It all underscores the travails of this once-dominant travel giant. How it got to where it is today reveals missteps, a changing competitive environment, and a corporate structure that left little accountability.
FROM ONLINE TRAVEL LEADER TO STRUGGLING COMPANY
When Expedia spun it out in 2011, Tripadvisor was the undisputed king of hotel reviews and research with great reach in organic search — that is, until Google Travel tilted consumer traffic in its own direction and competitors such as Booking.com, Expedia, and Airbnb closed the gap. In the interim Tripadvisor pivoted from hotel pop-under advertising to metasearch; from metasearch to instant booking and back; and toward an emphasis on experiences, dining reservations, hotel business-to-business services, and travel inspiration.

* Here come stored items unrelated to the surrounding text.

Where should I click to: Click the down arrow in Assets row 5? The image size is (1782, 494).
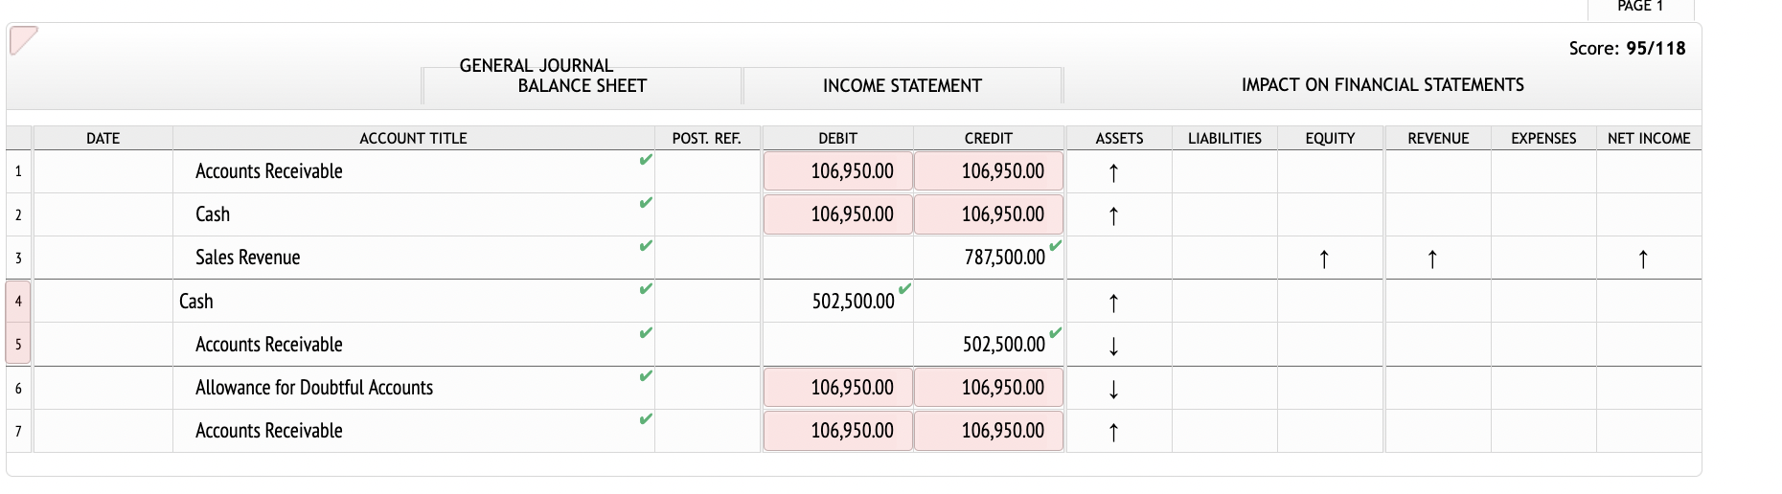pyautogui.click(x=1113, y=346)
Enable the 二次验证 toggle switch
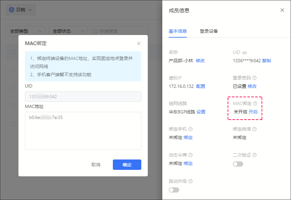291x200 pixels. click(238, 164)
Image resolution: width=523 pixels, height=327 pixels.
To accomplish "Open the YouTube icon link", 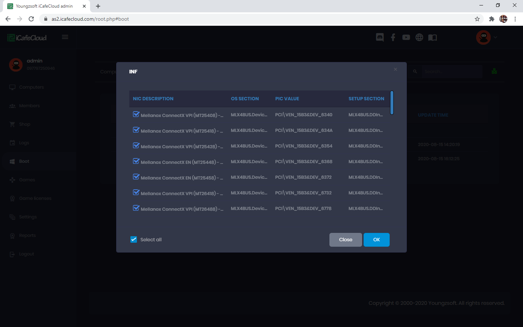I will (x=406, y=37).

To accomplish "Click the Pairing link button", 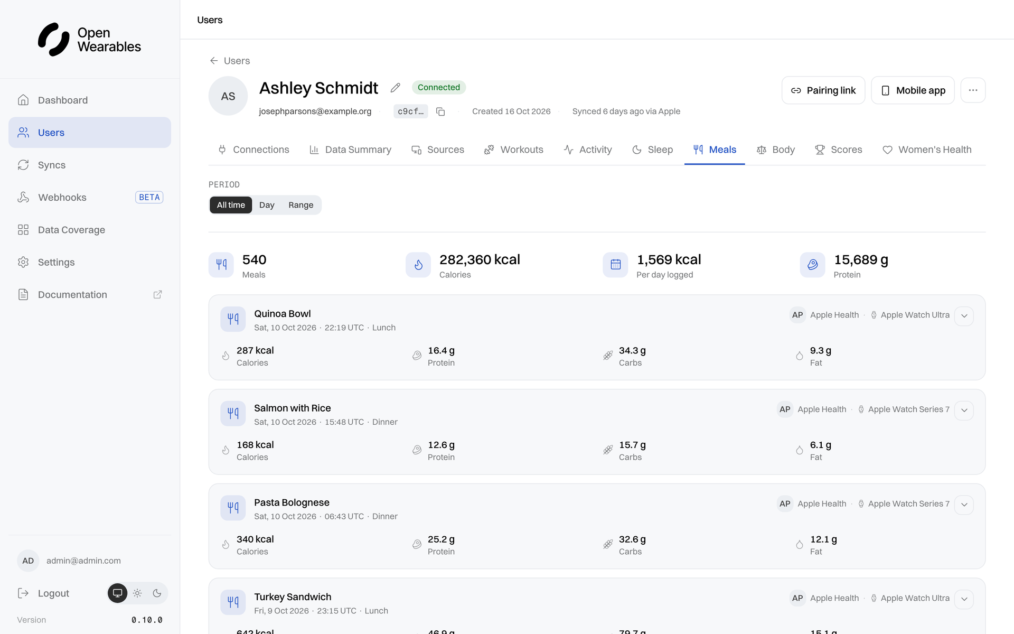I will coord(823,90).
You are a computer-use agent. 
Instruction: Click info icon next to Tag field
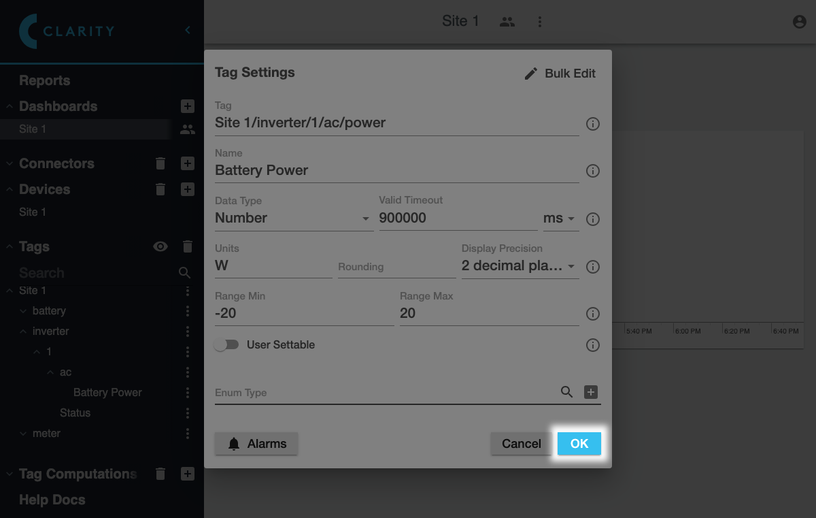592,124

In its third-quarter report in November, Tripadvisor cited Google pushing its own hotel products as contributing to a 12 percent revenue decline in Tripadvisor branded hotels, as well as a slower than expected revenue increase, at 19 percent, in its once starry-eyed but increasingly pressured Experience and Dining segment.
Today, if you walk into hotels and restaurants around the world, you’re likely to find a Tripadvisor certificate of excellence or a “top-rated” sign, but the company isn’t known as a place to find hotels, vacation rentals, or attractions to book. Despite all of the pivots, the company still hasn’t found its bearings.
We reached out to a corporate governance organization, investors, financial analysts, industry veterans, and Tripadvisor itself to get a reading on the company’s status and to gain insight into what’s wrong at corporate headquarters in Needham, Massachusetts.
A CONTROLLED COMPANY
Institutional Shareholder Services Group, in its annual look at Tripadvisor prior to the company’s shareholder meeting in June, faulted the controlled company on a number of grounds, including a board majority that is not independent; the lack of a formal nominating committee; chairman Greg Maffei serving on more than three public company boards while being CEO of a fourth, Liberty Media; and executive compensation that isn’t tied sufficiently “to objective performance conditions.”
Liberty Tripadvisor Holdings, of which Maffei is president and CEO, controls 57.5 percent of Tripadvisor’s voting power. It has controlled the company since 2012.
As a controlled company, Tripadvisor is exempt from certain Nasdaq corporate governance rules such as a requirement for a formal nominating committee. Tripadvisor disagrees with Institutional Shareholder Services Group on how it defines independent directors, claiming it only has three that are not independent. It states that although a majority of its executive incentive compensation program is based on performance metrics, “there is, of course, a personal performance component.”
The corporate governance group doesn’t specifically have a position on whether Tripadvisor’s corporate governance structure contributed to its subpar financial performance over the years, but it’s interested in best practices.